In logistic regression analysis, the PP population results confirmed that the risk of an increase in DMFS did not vary between control and test groups; however, the odds ratio of increased DMFS was 4.7-fold higher in men than women.
The overall percentage of caries lesions NCL% increased slightly between V1 and V4. These findings are consistent with two previously published clinical trials showing fluoride-free hydroxyapatite toothpaste is non-inferior to fluoride toothpaste in caries prevention.
DIAGNOcam detects lesions underneath the tooth surface. Like the DMFS indices, DIAGNOcam results reinstated that the hydroxyapatite toothpaste is non-inferior to the fluoride toothpaste.

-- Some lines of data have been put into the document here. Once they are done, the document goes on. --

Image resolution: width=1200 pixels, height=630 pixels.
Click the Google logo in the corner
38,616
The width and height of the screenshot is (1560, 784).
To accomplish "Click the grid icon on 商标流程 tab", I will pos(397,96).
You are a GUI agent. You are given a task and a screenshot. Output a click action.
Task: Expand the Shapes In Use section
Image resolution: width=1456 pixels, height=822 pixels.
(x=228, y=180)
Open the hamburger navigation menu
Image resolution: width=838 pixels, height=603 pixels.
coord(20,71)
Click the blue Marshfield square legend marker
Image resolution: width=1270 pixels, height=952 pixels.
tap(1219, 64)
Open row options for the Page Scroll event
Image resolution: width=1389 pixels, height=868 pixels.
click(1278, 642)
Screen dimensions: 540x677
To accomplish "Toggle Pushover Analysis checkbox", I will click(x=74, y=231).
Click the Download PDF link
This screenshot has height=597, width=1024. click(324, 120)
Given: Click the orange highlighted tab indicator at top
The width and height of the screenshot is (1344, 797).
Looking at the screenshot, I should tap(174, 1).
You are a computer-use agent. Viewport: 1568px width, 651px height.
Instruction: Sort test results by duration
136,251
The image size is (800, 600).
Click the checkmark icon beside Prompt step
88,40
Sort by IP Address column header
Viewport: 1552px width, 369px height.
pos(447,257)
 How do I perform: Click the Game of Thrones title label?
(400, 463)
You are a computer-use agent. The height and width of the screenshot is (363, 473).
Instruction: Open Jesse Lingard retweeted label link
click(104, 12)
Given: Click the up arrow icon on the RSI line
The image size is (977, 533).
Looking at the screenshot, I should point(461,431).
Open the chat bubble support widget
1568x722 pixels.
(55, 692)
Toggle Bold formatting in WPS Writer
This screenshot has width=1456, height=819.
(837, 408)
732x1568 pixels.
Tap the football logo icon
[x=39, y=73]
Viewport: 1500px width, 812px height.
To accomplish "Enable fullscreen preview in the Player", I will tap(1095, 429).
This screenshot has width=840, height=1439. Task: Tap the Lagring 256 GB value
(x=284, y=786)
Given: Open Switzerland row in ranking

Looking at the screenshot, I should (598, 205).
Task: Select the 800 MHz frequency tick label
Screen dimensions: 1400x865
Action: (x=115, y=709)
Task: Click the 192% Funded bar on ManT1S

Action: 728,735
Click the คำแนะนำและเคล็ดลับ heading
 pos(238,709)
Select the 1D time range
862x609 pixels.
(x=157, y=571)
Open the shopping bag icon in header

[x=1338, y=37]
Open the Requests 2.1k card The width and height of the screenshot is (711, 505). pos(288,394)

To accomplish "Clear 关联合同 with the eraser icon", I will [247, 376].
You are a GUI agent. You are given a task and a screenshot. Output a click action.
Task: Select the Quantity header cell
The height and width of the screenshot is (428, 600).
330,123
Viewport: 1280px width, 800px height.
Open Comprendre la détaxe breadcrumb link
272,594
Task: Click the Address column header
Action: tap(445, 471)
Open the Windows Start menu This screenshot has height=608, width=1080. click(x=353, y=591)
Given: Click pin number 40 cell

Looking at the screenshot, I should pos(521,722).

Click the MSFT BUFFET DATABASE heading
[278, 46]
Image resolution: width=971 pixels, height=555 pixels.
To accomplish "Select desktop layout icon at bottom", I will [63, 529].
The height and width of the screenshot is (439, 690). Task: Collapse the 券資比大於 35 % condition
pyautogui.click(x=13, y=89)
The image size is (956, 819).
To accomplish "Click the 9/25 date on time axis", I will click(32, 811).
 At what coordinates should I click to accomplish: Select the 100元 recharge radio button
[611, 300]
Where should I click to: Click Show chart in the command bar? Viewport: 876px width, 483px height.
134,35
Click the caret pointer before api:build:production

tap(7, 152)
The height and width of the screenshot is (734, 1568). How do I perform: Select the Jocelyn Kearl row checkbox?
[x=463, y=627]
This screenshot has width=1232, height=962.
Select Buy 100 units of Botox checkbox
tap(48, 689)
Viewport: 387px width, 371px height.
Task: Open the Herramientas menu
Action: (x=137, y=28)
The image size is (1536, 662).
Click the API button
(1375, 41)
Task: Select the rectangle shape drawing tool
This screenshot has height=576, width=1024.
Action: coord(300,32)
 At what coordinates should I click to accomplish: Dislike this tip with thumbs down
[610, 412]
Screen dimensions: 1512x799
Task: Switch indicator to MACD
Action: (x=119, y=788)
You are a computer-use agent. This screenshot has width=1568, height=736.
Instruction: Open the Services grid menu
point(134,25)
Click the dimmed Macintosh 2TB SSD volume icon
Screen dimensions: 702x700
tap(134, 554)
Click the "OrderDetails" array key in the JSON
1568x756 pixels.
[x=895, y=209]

Accordingly, in the PP analysis, the authors noted no increase in the percentage of caries lesions in 60.71% and 57.47% of the subjects of the hydroxyapatite and fluoride groups. Also, none of the individuals withdrew from the study to develop new caries.
The Safety Analysis set comprised all 194 randomized subjects, and none reported the occurrence of any AEs or serious AEs.
To conclude, studies have established hydroxyapatite as efficient in caries prevention, reducing dentin hypersensitivity, improving periodontal health, biofilm control, and teeth whitening. In addition, it does not stain the tooth surface, is safe even if accidentally swallowed, and does not interfere with the oral microbiome.
The current study is the third clinical caries study comparing hydroxyapatite with 1,450 ppm fluoride concerning the primary endpoint DMFS index. Its results showed the non-inferiority of the fluoride-free hydroxyapatite toothpaste to the fluoride toothpaste, paving the way for its use in oral care products.